___ DATA ___

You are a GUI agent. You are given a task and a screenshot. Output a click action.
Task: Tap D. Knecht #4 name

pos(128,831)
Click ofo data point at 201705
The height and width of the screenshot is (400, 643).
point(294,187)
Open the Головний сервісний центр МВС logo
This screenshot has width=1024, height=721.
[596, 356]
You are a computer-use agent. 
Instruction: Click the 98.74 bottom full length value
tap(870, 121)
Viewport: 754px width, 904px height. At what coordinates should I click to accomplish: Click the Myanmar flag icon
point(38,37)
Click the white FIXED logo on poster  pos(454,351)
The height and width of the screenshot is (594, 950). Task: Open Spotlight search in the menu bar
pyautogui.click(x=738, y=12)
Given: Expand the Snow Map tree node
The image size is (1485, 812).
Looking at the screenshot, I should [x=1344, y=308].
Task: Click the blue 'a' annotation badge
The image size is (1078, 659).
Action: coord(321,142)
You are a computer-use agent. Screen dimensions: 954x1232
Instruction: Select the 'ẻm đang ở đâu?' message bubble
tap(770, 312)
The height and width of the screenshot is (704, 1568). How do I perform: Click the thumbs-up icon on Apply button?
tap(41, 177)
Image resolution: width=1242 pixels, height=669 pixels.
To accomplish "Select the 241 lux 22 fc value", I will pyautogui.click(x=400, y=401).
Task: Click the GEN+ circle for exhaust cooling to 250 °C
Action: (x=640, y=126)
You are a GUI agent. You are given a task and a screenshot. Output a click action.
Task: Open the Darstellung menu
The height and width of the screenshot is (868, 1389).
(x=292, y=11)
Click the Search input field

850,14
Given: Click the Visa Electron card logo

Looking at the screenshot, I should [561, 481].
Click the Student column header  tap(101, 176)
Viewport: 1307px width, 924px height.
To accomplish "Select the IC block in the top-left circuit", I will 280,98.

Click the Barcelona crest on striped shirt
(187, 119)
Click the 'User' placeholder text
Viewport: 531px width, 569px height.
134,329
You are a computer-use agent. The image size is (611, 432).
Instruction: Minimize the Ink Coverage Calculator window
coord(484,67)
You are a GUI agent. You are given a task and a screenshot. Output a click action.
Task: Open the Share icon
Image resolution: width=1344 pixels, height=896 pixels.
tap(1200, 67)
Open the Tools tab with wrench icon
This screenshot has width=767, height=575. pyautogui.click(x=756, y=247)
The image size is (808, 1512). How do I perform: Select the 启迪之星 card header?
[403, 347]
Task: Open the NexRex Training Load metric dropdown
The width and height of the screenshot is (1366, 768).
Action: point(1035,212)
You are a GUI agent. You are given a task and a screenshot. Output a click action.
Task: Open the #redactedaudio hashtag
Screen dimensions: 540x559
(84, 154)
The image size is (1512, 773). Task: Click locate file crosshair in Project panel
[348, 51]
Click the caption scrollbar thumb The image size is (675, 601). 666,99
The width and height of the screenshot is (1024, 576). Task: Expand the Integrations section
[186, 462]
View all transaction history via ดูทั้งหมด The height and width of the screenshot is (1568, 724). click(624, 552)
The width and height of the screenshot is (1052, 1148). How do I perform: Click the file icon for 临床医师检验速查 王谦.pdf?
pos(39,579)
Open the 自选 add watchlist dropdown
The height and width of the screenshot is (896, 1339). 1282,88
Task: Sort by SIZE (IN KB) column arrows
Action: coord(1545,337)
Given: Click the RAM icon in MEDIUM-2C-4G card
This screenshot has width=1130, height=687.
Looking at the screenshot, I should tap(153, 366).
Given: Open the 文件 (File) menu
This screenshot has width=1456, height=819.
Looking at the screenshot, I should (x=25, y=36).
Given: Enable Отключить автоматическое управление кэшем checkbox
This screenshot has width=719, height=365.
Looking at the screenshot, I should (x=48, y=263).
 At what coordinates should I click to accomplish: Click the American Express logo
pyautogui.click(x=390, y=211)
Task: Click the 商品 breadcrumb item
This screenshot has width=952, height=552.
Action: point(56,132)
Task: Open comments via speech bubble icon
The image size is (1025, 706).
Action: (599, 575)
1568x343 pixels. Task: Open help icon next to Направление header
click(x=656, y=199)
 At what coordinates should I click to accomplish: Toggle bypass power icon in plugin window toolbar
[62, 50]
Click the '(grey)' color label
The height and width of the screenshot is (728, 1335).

___

● **AIM OF THE TASK**
Put every line of the listing above into a numbered list, leaving out the blank lines.

● **ANSWER TO THIS PROBLEM**
1. You are a GUI agent. You are given a task and a screenshot. Output a click action.
2. Task: Tap D. Knecht #4 name
3. pos(128,831)
4. Click ofo data point at 201705
5. The height and width of the screenshot is (400, 643).
6. point(294,187)
7. Open the Головний сервісний центр МВС logo
8. This screenshot has width=1024, height=721.
9. [596, 356]
10. You are a computer-use agent. 
11. Instruction: Click the 98.74 bottom full length value
12. tap(870, 121)
13. Viewport: 754px width, 904px height. At what coordinates should I click to accomplish: Click the Myanmar flag icon
14. point(38,37)
15. Click the white FIXED logo on poster  pos(454,351)
16. The height and width of the screenshot is (594, 950). Task: Open Spotlight search in the menu bar
17. pyautogui.click(x=738, y=12)
18. Given: Expand the Snow Map tree node
19. The image size is (1485, 812).
20. Looking at the screenshot, I should [x=1344, y=308].
21. Task: Click the blue 'a' annotation badge
22. The image size is (1078, 659).
23. Action: coord(321,142)
24. You are a computer-use agent. Screen dimensions: 954x1232
25. Instruction: Select the 'ẻm đang ở đâu?' message bubble
26. tap(770, 312)
27. The height and width of the screenshot is (704, 1568). How do I perform: Click the thumbs-up icon on Apply button?
28. tap(41, 177)
29. Image resolution: width=1242 pixels, height=669 pixels.
30. To accomplish "Select the 241 lux 22 fc value", I will pyautogui.click(x=400, y=401).
31. Task: Click the GEN+ circle for exhaust cooling to 250 °C
32. Action: (x=640, y=126)
33. You are a GUI agent. You are given a task and a screenshot. Output a click action.
34. Task: Open the Darstellung menu
35. The height and width of the screenshot is (868, 1389).
36. (x=292, y=11)
37. Click the Search input field
38. 850,14
39. Given: Click the Visa Electron card logo
40. Looking at the screenshot, I should [561, 481].
41. Click the Student column header  tap(101, 176)
42. Viewport: 1307px width, 924px height.
43. To accomplish "Select the IC block in the top-left circuit", I will 280,98.
44. Click the Barcelona crest on striped shirt
45. (187, 119)
46. Click the 'User' placeholder text
47. Viewport: 531px width, 569px height.
48. 134,329
49. You are a computer-use agent. The image size is (611, 432).
50. Instruction: Minimize the Ink Coverage Calculator window
51. coord(484,67)
52. You are a GUI agent. You are given a task and a screenshot. Output a click action.
53. Task: Open the Share icon
54. Image resolution: width=1344 pixels, height=896 pixels.
55. tap(1200, 67)
56. Open the Tools tab with wrench icon
57. This screenshot has width=767, height=575. pyautogui.click(x=756, y=247)
58. The image size is (808, 1512). How do I perform: Select the 启迪之星 card header?
59. [403, 347]
60. Task: Open the NexRex Training Load metric dropdown
61. The width and height of the screenshot is (1366, 768).
62. Action: point(1035,212)
63. You are a GUI agent. You are given a task and a screenshot. Output a click action.
64. Task: Open the #redactedaudio hashtag
65. Screen dimensions: 540x559
66. (84, 154)
67. The image size is (1512, 773). Task: Click locate file crosshair in Project panel
68. [348, 51]
69. Click the caption scrollbar thumb The image size is (675, 601). 666,99
70. The width and height of the screenshot is (1024, 576). Task: Expand the Integrations section
71. [186, 462]
72. View all transaction history via ดูทั้งหมด The height and width of the screenshot is (1568, 724). click(624, 552)
73. The width and height of the screenshot is (1052, 1148). How do I perform: Click the file icon for 临床医师检验速查 王谦.pdf?
74. pos(39,579)
75. Open the 自选 add watchlist dropdown
76. The height and width of the screenshot is (896, 1339). 1282,88
77. Task: Sort by SIZE (IN KB) column arrows
78. Action: coord(1545,337)
79. Given: Click the RAM icon in MEDIUM-2C-4G card
80. This screenshot has width=1130, height=687.
81. Looking at the screenshot, I should tap(153, 366).
82. Given: Open the 文件 (File) menu
83. This screenshot has width=1456, height=819.
84. Looking at the screenshot, I should (x=25, y=36).
85. Given: Enable Отключить автоматическое управление кэшем checkbox
86. This screenshot has width=719, height=365.
87. Looking at the screenshot, I should (x=48, y=263).
88.  At what coordinates should I click to accomplish: Click the American Express logo
89. pyautogui.click(x=390, y=211)
90. Task: Click the 商品 breadcrumb item
91. This screenshot has width=952, height=552.
92. Action: point(56,132)
93. Task: Open comments via speech bubble icon
94. The image size is (1025, 706).
95. Action: (599, 575)
96. 1568x343 pixels. Task: Open help icon next to Направление header
97. click(x=656, y=199)
98.  At what coordinates should I click to accomplish: Toggle bypass power icon in plugin window toolbar
99. [62, 50]
100. Click the '(grey)' color label
101. The height and width of the screenshot is (728, 1335).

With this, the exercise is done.